#### Available data ####
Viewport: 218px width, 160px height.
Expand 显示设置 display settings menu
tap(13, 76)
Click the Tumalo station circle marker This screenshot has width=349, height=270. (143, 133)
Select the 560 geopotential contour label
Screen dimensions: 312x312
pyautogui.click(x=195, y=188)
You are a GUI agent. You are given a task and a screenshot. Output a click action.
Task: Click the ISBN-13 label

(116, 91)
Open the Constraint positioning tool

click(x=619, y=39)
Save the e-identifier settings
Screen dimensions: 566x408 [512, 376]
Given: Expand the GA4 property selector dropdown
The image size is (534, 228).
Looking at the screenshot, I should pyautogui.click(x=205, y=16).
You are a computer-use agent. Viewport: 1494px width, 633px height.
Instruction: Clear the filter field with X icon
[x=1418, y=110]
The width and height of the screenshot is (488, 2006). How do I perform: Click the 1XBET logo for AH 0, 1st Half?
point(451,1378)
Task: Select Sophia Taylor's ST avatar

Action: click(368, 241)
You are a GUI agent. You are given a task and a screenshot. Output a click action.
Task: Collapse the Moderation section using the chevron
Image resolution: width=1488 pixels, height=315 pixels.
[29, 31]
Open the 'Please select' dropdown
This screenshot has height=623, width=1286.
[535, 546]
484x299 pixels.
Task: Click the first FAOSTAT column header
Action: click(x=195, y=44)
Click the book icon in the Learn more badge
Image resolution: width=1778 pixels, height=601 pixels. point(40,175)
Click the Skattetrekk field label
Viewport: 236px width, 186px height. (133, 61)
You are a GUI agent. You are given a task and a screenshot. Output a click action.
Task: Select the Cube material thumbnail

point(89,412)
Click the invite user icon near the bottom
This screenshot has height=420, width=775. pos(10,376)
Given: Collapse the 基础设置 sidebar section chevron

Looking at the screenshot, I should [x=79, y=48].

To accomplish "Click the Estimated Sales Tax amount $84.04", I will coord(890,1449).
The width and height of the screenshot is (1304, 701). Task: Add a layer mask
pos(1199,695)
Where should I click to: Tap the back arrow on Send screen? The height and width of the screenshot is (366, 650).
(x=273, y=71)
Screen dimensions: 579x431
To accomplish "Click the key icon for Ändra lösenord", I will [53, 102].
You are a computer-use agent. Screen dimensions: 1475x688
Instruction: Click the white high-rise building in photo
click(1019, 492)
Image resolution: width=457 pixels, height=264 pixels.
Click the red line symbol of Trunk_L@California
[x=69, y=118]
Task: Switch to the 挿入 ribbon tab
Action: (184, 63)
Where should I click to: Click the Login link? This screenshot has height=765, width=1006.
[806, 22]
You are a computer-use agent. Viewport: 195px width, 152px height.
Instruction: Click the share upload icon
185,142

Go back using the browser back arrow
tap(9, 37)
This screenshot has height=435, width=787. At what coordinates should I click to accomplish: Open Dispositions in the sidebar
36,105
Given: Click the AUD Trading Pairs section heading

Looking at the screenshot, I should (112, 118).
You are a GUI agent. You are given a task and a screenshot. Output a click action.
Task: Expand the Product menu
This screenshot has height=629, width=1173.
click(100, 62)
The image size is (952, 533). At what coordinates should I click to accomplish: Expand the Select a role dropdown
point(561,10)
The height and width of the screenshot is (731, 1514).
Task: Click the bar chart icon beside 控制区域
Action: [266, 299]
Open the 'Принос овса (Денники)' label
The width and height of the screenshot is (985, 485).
####
Could you print all of the entries again exactly as they stand?

Viewport: 218px width, 160px height.
Expand 显示设置 display settings menu
tap(13, 76)
Click the Tumalo station circle marker This screenshot has width=349, height=270. (143, 133)
Select the 560 geopotential contour label
Screen dimensions: 312x312
pyautogui.click(x=195, y=188)
You are a GUI agent. You are given a task and a screenshot. Output a click action.
Task: Click the ISBN-13 label

(116, 91)
Open the Constraint positioning tool

click(x=619, y=39)
Save the e-identifier settings
Screen dimensions: 566x408 [512, 376]
Given: Expand the GA4 property selector dropdown
The image size is (534, 228).
Looking at the screenshot, I should pyautogui.click(x=205, y=16).
You are a computer-use agent. Viewport: 1494px width, 633px height.
Instruction: Clear the filter field with X icon
[x=1418, y=110]
The width and height of the screenshot is (488, 2006). How do I perform: Click the 1XBET logo for AH 0, 1st Half?
point(451,1378)
Task: Select Sophia Taylor's ST avatar

Action: click(368, 241)
You are a GUI agent. You are given a task and a screenshot. Output a click action.
Task: Collapse the Moderation section using the chevron
Image resolution: width=1488 pixels, height=315 pixels.
[29, 31]
Open the 'Please select' dropdown
This screenshot has height=623, width=1286.
[535, 546]
484x299 pixels.
Task: Click the first FAOSTAT column header
Action: click(x=195, y=44)
Click the book icon in the Learn more badge
Image resolution: width=1778 pixels, height=601 pixels. point(40,175)
Click the Skattetrekk field label
Viewport: 236px width, 186px height. (133, 61)
You are a GUI agent. You are given a task and a screenshot. Output a click action.
Task: Select the Cube material thumbnail

point(89,412)
Click the invite user icon near the bottom
This screenshot has height=420, width=775. pos(10,376)
Given: Collapse the 基础设置 sidebar section chevron

Looking at the screenshot, I should [x=79, y=48].

To accomplish "Click the Estimated Sales Tax amount $84.04", I will coord(890,1449).
The width and height of the screenshot is (1304, 701). Task: Add a layer mask
pos(1199,695)
Where should I click to: Tap the back arrow on Send screen? The height and width of the screenshot is (366, 650).
(x=273, y=71)
Screen dimensions: 579x431
To accomplish "Click the key icon for Ändra lösenord", I will [53, 102].
You are a computer-use agent. Screen dimensions: 1475x688
Instruction: Click the white high-rise building in photo
click(1019, 492)
Image resolution: width=457 pixels, height=264 pixels.
Click the red line symbol of Trunk_L@California
[x=69, y=118]
Task: Switch to the 挿入 ribbon tab
Action: (184, 63)
Where should I click to: Click the Login link? This screenshot has height=765, width=1006.
[806, 22]
You are a computer-use agent. Viewport: 195px width, 152px height.
Instruction: Click the share upload icon
185,142

Go back using the browser back arrow
tap(9, 37)
This screenshot has height=435, width=787. At what coordinates should I click to accomplish: Open Dispositions in the sidebar
36,105
Given: Click the AUD Trading Pairs section heading

Looking at the screenshot, I should (112, 118).
You are a GUI agent. You are given a task and a screenshot. Output a click action.
Task: Expand the Product menu
This screenshot has height=629, width=1173.
click(100, 62)
The image size is (952, 533). At what coordinates should I click to accomplish: Expand the Select a role dropdown
point(561,10)
The height and width of the screenshot is (731, 1514).
Task: Click the bar chart icon beside 控制区域
Action: [266, 299]
Open the 'Принос овса (Денники)' label
The width and height of the screenshot is (985, 485).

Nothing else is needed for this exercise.